Raquel Barrientos and her husband were happy their street dead-ended at the Hillcrest Golf Club in St. Paul. Especially in the four years since Hillcrest closed, their block has become a quiet place to raise their children.
But now that the city is on the cusp of redeveloping the site, Barrientos wants St. Paul to go big — extending trails, adding green space, boosting affordable housing and improving area libraries and community centers. Yet the plans she has seen so far for Hillcrest look heavy on warehouses and light on neighborhood amenities.
"I see no evidence that they have taken any of the community's priorities that were laid out," Barrientos said. "There is no sign that they have listened."
At 112 acres, the former golf course in St. Paul's far northeast corner is only slightly smaller than the city's other major redevelopment target, the former Ford site in Highland Park. But the visions being considered for Hillcrest's future aren't nearly as grandiose.
Some East Siders are fine with the city's goals of 1,000 jobs and 1,000 units of housing. Others wonder why officials aren't aiming higher.
The Ford site, now named Highland Bridge, will feature about the same number of jobs, nearly four times as much housing and 50 acres of open space, including four new city parks.
One reason Hillcrest's goals are different is the industrial-focused agency behind it: the St. Paul Port Authority, which bought the land with plans to build several light-industrial facilities, said City Council Member Jane Prince.
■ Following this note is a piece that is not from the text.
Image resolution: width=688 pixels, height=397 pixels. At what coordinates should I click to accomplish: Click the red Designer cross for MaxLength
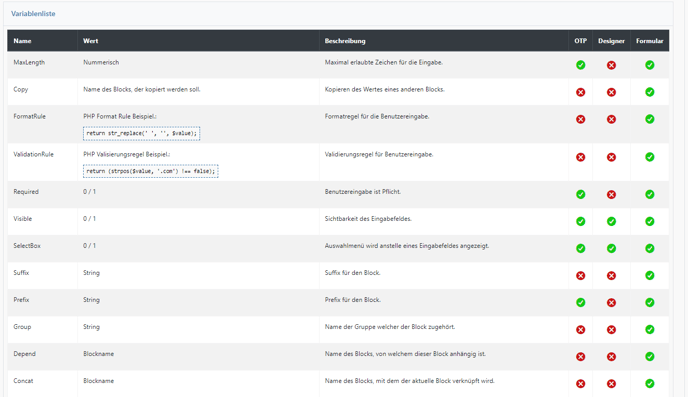click(611, 65)
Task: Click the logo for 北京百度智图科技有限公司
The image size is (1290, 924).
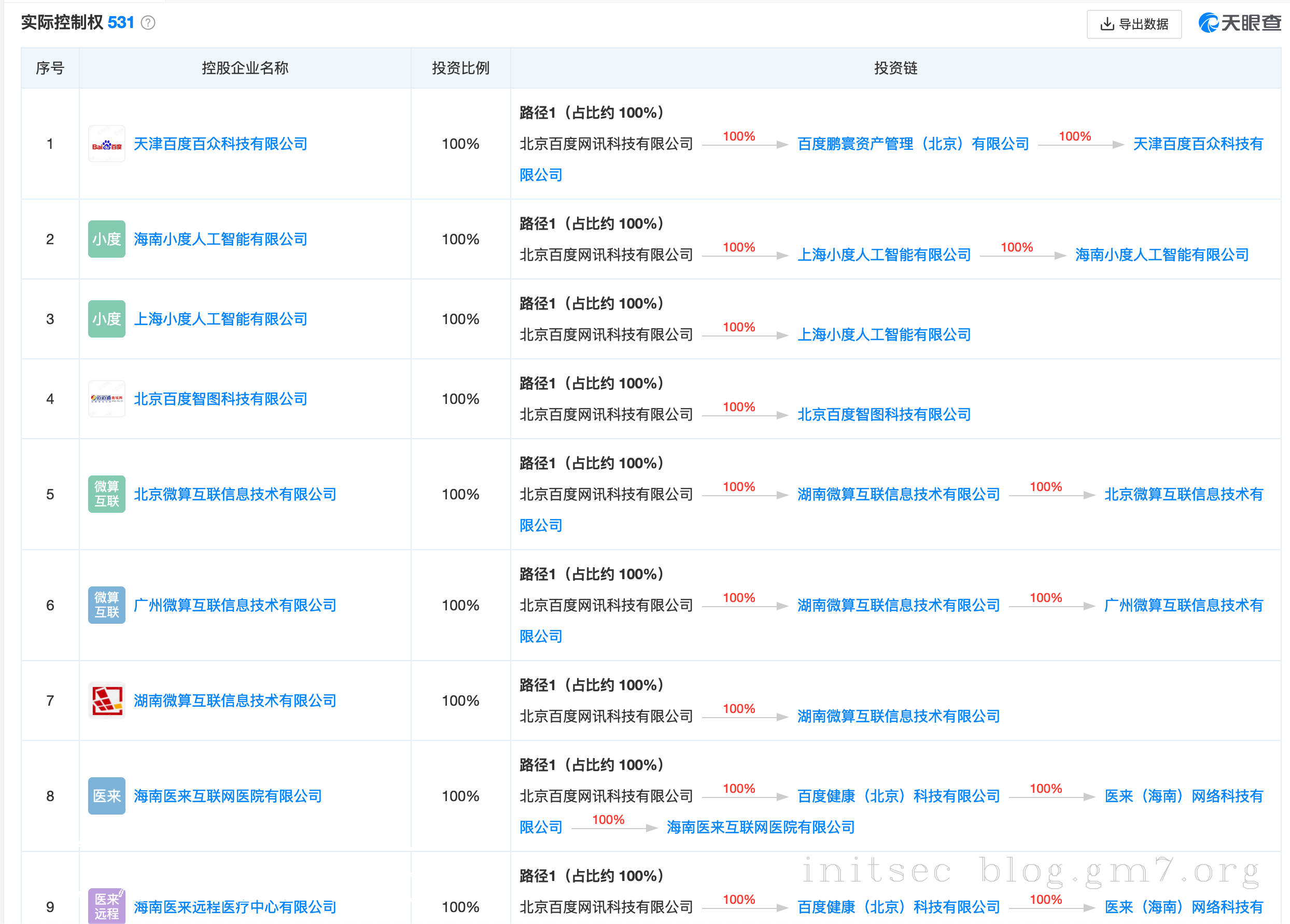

The other reason is that the city prohibited the dedication of future property tax revenue to help develop it. Up to $278 million in this type of revenue, called tax increment financing, will be available to develop Ford, Prince said.
At Hillcrest, money from land sales to developers will pay for infrastructure.
While Ford's location overlooking the Mississippi River certainly makes it an attractive site for housing, she said, "there is no way that the East Side should be cut off from using TIF money for infrastructure. … The East Side is an afterthought for development."
Nelsie Yang, the City Council member who represents the Hillcrest area, agreed with Prince that the project's master plan needs more community input, particularly from the area's Spanish-speaking and Southeast Asian populations.
A former community organizer, Yang wants to see the city conduct more focus groups and face-to-face meetings. And she wants deeply affordable housing on the site. She said she is confident that will happen.
"Our East Side community wants to be part of the solution and wants to be heard," she said. "There will be more voices."
Hillcrest opened as a municipal golf course in 1921 and in 1945 became a private club for Jewish golfers, who were barred from other clubs. Membership restrictions were lifted in the 1970s.
Steamfitters Pipefitters Local 455 bought Hillcrest in 2011 for about $4 million and closed the golf club six years later. In June 2019, the St. Paul City Council approved borrowing $10 million to finance the Port Authority's purchase of the site. The Port Authority has also helped redevelop other projects, including the former downtown Macy's building and Allianz Field.
The Port Authority plans to make Hillcrest a mixed-use development with 5 acres of parkland and another 15 acres of open green space. Fully developed, the authority estimates the site could produce $250 million worth of development and generate $5 million a year in property tax revenue.
By comparison, the Ford site is expected to be worth $1 billion and generate $18 million per year in new tax revenue.
Before Hillcrest can be redeveloped, however, the site needs extensive cleanup. The authority estimates it will cost about $2.5 million to remediate mercury contamination from a fungicide used on the greens and tee areas. The Port Authority's experience in finding grants and other funds for cleanup makes it the right candidate to develop the site, said Andrea Novak, the port's senior vice president of marketing.
Reaching the people?
Novak said the number of jobs and housing units being considered come from a market study commissioned by the authority. While the Ford site is at the center of the Twin Cities and near the airport, Hillcrest is less centrally located.
"We don't think that we're aiming low here," she said.
Neither does Lisa Theis, interim executive director of the Greater East Side District 2 Community Council. The area needs jobs, she said. And it needs more housing. The two preliminary plans under discussion give the community a good place to begin, she said. Until now, she said "there hasn't been a lot of investment in our neighborhood."
She added: "I don't view it, and my board doesn't view it, as either/or. It's a bit of each. ... It's a different animal than Ford is."
Theis said she is increasingly confident that planners and the community will arrive at a solid master plan by the end of the summer.
The master plan for Hillcrest is expected to be ready for City Council review and approval in September. Construction could begin in 2022.
Ben Werner would rather the city take its time to get it right, especially on the affordable housing front.
Werner, housing justice program director at the East Side Freedom Library, said he has been in the thick of the Hillcrest discussion for a couple of years now. The Greater East Side has more than 31,000 residents, 58% of whom are people of color and 33% of whom make less than $35,000 per year. Yet planners have engaged with only a few hundred residents, most of them white, he said.
In the rush to develop Hillcrest, "are even the right people in the room?"
To develop a project that truly meets the housing and employment needs of a diverse East Side, Werner said, St. Paul planners should take another three to six months.
"We need development over here, I'm not disagreeing with that," he said. "But it needs to serve the community."